To celebrate Inventors’ Day-11th February at Carbonix, the Australian provider of disruptive aerial data capture solutions, we want to look at the progress that commercial drone technology has made in the last few years. This article aims to highlight technological innovation and how commercial drones (otherwise known as Unmanned Aerial Vehicles or UAVs) have bettered humanity and how their public perception is changing.
For Inventors’ Day we focus on the emerging new technology that is enabling growing adoption of commercial drones. The technology is so varied and rapidly changing that it is hard to pinpoint one name for it. ‘Drone’ is the generic term but is heavily associated with hobby machines. UAVs and UAS (Unmanned Aerial Systems) are popular alternatives.
Through experience developing and operating these systems, Carbonix has worked with regulators to refine how such systems fit within the framework that keeps our skies safe. While the regulations are developing, public opinion is also moving toward acceptance. Education about the real implications of drones is a big part of that progress. The distinction between hobbyists and professional drones made for industry is important here.
Domani is the latest UAV platform developed by Carbonix. It is unique in combining an electric VTOL (Vertical Take-Off and Landing) system with a hybrid petrol motor that provides thrust in horizontal flight whilst charging the onboard batteries.
With a 5m wingspan and class-leading performance, Domani is enabling data capture that was previously the domain of much bigger and more expensive manned aircraft.
In this article, we focus on its Nose Cone and Fuel Tank design that help optimize Domani, applying the technology of tomorrow to maximize efficiency today.At Carbonix, our focus is to provide solutions for large scale industry, improving operations that might otherwise be dangerous, uneconomical, or impossible. From applications in agriculture and mining, to search-and-rescue, long-range aerial automation is an integral enabler for a sustainable future.
Domani, architecturally similar to our smaller Volanti, required creative engineering to maintain efficiency at its larger size. Drawing on our heritage in America’s Cup racing yachts, where focus on performance is obsessive, we were able to maximize endurance, flight adaptability and an increased payload mass.
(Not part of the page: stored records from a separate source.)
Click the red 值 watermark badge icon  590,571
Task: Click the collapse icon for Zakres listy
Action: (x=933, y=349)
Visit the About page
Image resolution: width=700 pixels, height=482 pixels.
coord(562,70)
Using Volanti’s proven architecture, avionics, and command-and-control systems, we were able to jump from its 2-hour flight time (all-electric) to 10 hours (for Domani). This is a result of minimizing structural weight and maximizing aerodynamic efficiency. This need to push further in our design and engineering is inherent to us as inventors, and satisfies our own curiosity as creators.
Domani has a modular architecture, with interchangeable nose cones to suit different payloads. For missions requiring LiDAR (linear infrastructure and mapping applications), we developed a specialized nosecone that attaches to the standard fuselage at the root of the wing’s leading edge. This required wrapping an aerodynamically efficient skin around the given payload shape, whilst maintaining the overall center of gravity and longitudinal center of pressure. To this end it was critical to model the entry radius, curvature distribution (which in turn controls the pressure distribution, as well as allowing for cooling openings. The aerodynamic shape incorporates some stylish chines that help maintain attached flow to minimize interference drag at the wing root.
The shaping considerations had to be coordinated with mechanical requirements for stiffness, attachment points, hatch openings, waterproof/dust-proof sealing, ease of access, and production efficiency.
Our goal was to maintain Domani’s original elegance and aerodynamic prowess without making modifications to the fuselage.
Another example of inventiveness was the development of Domani’s fuel tank system. It was designed to conform to the shape of the aircraft, ensure a smooth dispensation of fuel without sloshing or bubbling, contain the fuel in the event of an impact, and last thousands of hours in flight.
Rather than installing an off-the-shelf fuel tank, the design team wanted to optimize the internal arrangement and harmony of the air frame.
Customizing the shape of the fuel tank, and optimizing its internal volume, allowed us to control the fuel flow, location with respect to the center of gravity (CG), and, as always, minimize weight. The material used to make the fuel tank is pre-impregnated (‘prepreg’) Kevlar, which makes it consistently light, impact resistant, and durable. Although not as rigid as carbon fiber, Kevlar is tougher and can withstand high impact situations, minimizing the spread of any damage. Manufacturing the Fuel Tank in-house using our aluminium molds, allows us to have greater control and awareness. Since the tank is a closed shape, molding it in composites requires split molds and internal bladders. Our proprietary composites processes make this possible.
UAVs necessarily incorporate various streams of emerging technology. Carbonix has the capabilities to pioneer un-mapped territory, making possible new industry applications within a sector that is set to see large growth in the coming years. According to Market Insider, the commercial UAV market is expected to grow to $63.6 billion by 2025, with Insider Intelligence predicting drone shipments will hit 29 million in 2021.
By focusing on integrating complete solutions that include all aspects of drone operations to make data acquisition seamless for the customer, Carbonix is exploring and enabling applications using depth and breadth in technological innovation.